Lord! what a wretched land is this,
That yields us no supply!
No cheering fruits, no wholesome trees,
Nor streams of living joy!
But pricking thorns through all the ground,
And mortal poisons grow,
And all the rivers that are found
With dangerous waters flow.
Yet the dear path to thine abode
Lies through this horrid land;
Lord! we would keep the heav'nly road,
And run at thy command.
[Our souls shall tread the desert through
With undiverted feet,
And faith and flaming zeal subdue
The terrors that we meet.]
[A thousand savage beasts of prey
Around the forest roam;
But Judah's Lion guards the way,
And guides the strangers home.]
[Long nights and darkness dwell below,
With scarce a twinkling ray;
But the bright world to which we go
Is everlasting day.]
[By glimm'ring hopes and gloomy fears
We trace the sacred road;
Through dismal deeps and dangerous snares
We make our way to God.]
Our journey is a thorny maze,
But we march upward still;
Forget these troubles of the ways,
And reach at Zion's hill.
[See the kind angels at the gates,
Inviting us to come!
There Jesus the forerunner waits,
To welcome trav'llers home!]
There on a green and flowery mount
Our weary souls shall sit,
And with transporting joys recount
The labors of our feet.
[No vain discourse shall fill our tongue,
Nor trifles vex our ear;
Infinite grace shall be our song,
And God rejoice to hear.]
Eternal glories to the King
That brought us safely through;
Our tongues shall never cease to sing,
And endless praise renew.
Lord, what a wretched land is this.
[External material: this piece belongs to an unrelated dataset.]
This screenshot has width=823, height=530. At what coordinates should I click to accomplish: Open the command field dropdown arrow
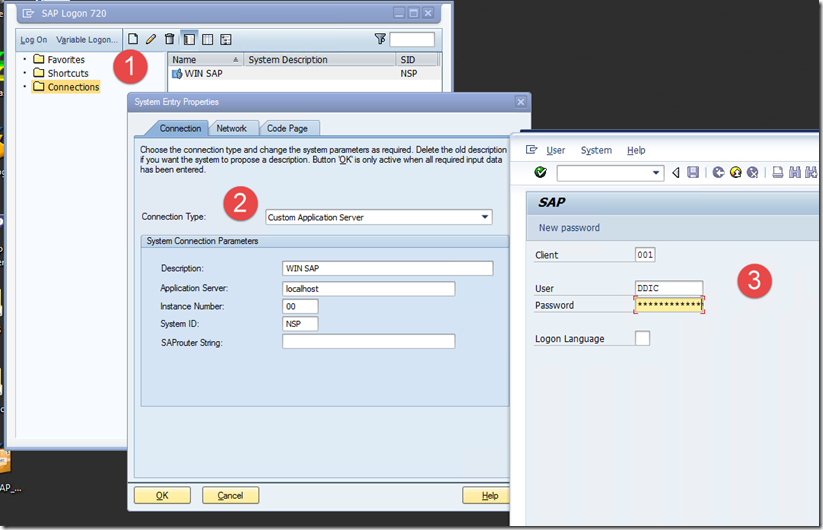click(x=656, y=173)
I. Watts. [Pilgrimage of the Saints.] Appeared in his Hymns & Sacred Songs, 1707. Book ii., No. 53, in 12 stanzas of 4 lines, and entitled "The Pilgrimage of the Saints; or, Earth and Heaven." In Spurgeon's Our Own Hymn Book, 1866, stanzas viii.-xii. were given as "Our journey is a thorny maze." This arrangement, together with abbreviations beginning with the first stanza, is in several collections.